Ravel’s “La Valse”
Notes by TŌN horn players Tori Boell and Kenshi Miyatani
La Valse (literally translating to “The Waltz”) is a single-movement tone poem that began as sketches intended for a piece known as Wien (Vienna). Ravel himself described the idea as “. . . a kind of apotheosis of the Viennese waltz, with which is mingled in my mind the idea of the fantastic whirl of destiny.” The final La Valse, however, carries a far more foreboding character, touched deeply by the devastation of World War I. As a composer with a penchant for utilizing his music as commentary for current events, the piece can easily be seen as a commentary on the decline of European civilization in the wake of the war.
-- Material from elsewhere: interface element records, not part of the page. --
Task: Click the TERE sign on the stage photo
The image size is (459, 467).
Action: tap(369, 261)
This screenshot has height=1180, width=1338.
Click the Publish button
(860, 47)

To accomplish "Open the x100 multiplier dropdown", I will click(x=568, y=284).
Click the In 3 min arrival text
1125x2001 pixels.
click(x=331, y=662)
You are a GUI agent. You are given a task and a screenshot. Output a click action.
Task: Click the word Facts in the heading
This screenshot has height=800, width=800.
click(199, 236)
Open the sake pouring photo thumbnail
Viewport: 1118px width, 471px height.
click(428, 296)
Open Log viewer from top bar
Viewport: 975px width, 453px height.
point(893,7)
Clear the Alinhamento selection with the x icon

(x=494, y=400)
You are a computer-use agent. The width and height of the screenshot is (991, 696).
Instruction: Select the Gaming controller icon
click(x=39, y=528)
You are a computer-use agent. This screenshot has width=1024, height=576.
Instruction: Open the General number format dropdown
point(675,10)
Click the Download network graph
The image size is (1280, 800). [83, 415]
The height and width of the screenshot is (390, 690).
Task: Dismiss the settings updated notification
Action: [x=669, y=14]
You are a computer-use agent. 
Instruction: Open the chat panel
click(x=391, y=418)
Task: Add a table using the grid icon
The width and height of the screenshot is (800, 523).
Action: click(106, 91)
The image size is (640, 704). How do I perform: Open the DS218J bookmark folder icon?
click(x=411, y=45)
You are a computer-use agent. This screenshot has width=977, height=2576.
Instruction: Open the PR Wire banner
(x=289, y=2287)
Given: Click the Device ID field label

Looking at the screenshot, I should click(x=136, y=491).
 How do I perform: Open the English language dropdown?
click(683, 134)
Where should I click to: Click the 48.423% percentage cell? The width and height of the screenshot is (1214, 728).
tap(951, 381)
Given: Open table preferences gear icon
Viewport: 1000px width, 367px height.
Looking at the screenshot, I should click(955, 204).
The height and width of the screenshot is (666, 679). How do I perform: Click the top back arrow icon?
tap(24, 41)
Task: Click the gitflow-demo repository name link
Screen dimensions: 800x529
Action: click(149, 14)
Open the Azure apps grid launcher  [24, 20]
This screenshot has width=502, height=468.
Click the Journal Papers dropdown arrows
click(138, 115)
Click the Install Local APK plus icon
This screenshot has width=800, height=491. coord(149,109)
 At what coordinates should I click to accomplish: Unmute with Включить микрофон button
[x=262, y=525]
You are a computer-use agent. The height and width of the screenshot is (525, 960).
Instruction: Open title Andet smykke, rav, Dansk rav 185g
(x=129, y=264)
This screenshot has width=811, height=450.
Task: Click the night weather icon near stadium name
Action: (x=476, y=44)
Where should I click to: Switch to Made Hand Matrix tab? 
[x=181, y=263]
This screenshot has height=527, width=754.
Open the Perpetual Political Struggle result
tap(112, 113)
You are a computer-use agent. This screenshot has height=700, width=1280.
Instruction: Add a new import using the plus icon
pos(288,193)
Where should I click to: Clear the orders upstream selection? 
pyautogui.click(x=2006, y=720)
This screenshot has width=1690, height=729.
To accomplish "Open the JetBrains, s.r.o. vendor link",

In receiving a commission from Sergei Diaghilev, the founder of the Ballets Russes, Ravel utilized his sketches from before the war to create what he imagined as a ballet for the choreographer. He describes the opening as follows: “Through whirling clouds, waltzing couples may be faintly distinguished. The clouds gradually scatter: one sees . . . an immense hall peopled with a whirling crowd. The scene is gradually illuminated. The light of the chandeliers bursts forth . . . .” The piece itself opens with an unstable, almost murky sonority, utilizing scattered fragments of waltz rhythms and melodies. As the poem progresses, a series of waltz themes are presented utilizing Johann Strauss II’s commonly assumed waltz gestures and construction. However, they are colored with grating dissonance and polytonality, and never fully realized. In the second half of the piece, the themes from the first half are brought back, but are deconstructed and rebuilt with more tension and instability. The music repeatedly builds and backs away from the climax, finally breaking into the ending coda.
The Portrait of a Ballet
After hearing Ravel play the piece with Marcelle Meyer, Diaghilev said to Ravel, “it’s a masterpiece, but not a ballet . . . it’s the portrait of a ballet.” With such a decisive review, the ballet itself never came to fruition. However, La Valse became a wildly popular orchestral work. The waltz style itself almost represented a bygone era of levity and beauty, destroyed by the brutality of war.